Instructions for the task: Give an exact copy of the line that has "[profile -] (220, 19)" and of every line below it, through the last, with nothing else.

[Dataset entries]
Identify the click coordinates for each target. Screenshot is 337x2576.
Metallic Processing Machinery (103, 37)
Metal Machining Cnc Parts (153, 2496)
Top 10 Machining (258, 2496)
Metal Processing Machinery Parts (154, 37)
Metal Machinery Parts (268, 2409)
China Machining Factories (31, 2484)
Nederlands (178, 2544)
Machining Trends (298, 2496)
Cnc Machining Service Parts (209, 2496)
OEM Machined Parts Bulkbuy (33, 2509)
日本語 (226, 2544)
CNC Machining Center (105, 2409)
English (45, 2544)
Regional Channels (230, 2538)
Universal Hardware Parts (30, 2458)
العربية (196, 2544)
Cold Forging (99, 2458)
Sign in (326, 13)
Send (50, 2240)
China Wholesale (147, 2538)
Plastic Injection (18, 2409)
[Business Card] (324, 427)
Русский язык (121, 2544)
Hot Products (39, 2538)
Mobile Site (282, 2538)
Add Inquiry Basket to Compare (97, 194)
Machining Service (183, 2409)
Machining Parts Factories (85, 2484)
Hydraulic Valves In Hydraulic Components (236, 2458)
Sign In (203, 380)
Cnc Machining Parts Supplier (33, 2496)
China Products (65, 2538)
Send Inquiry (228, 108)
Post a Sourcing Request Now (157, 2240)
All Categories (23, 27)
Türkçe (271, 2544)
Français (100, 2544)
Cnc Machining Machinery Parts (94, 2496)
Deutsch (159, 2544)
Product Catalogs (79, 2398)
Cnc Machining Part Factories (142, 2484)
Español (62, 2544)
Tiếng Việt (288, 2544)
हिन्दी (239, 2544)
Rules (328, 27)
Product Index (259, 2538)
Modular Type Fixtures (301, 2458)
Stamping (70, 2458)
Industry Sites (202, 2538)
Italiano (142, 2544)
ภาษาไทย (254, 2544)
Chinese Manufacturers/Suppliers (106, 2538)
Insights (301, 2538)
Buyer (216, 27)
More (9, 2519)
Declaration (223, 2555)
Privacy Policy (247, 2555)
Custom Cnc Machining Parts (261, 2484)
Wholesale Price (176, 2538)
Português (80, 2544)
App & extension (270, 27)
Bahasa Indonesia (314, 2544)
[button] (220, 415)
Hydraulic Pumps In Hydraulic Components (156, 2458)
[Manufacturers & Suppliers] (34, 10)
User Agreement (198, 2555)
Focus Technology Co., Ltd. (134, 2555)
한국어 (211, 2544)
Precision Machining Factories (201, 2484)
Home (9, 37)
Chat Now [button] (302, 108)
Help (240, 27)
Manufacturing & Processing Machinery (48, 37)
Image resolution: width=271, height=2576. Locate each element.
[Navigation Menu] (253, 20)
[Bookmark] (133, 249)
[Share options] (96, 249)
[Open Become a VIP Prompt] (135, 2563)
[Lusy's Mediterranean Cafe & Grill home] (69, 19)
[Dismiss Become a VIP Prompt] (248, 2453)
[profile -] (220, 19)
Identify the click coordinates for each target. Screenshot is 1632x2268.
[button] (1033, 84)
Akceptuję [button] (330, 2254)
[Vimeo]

Task result:
[profile -] (220, 19)
Identify the click coordinates for each target. Screenshot is 1632x2268.
[button] (1033, 84)
Akceptuję [button] (330, 2254)
[Vimeo]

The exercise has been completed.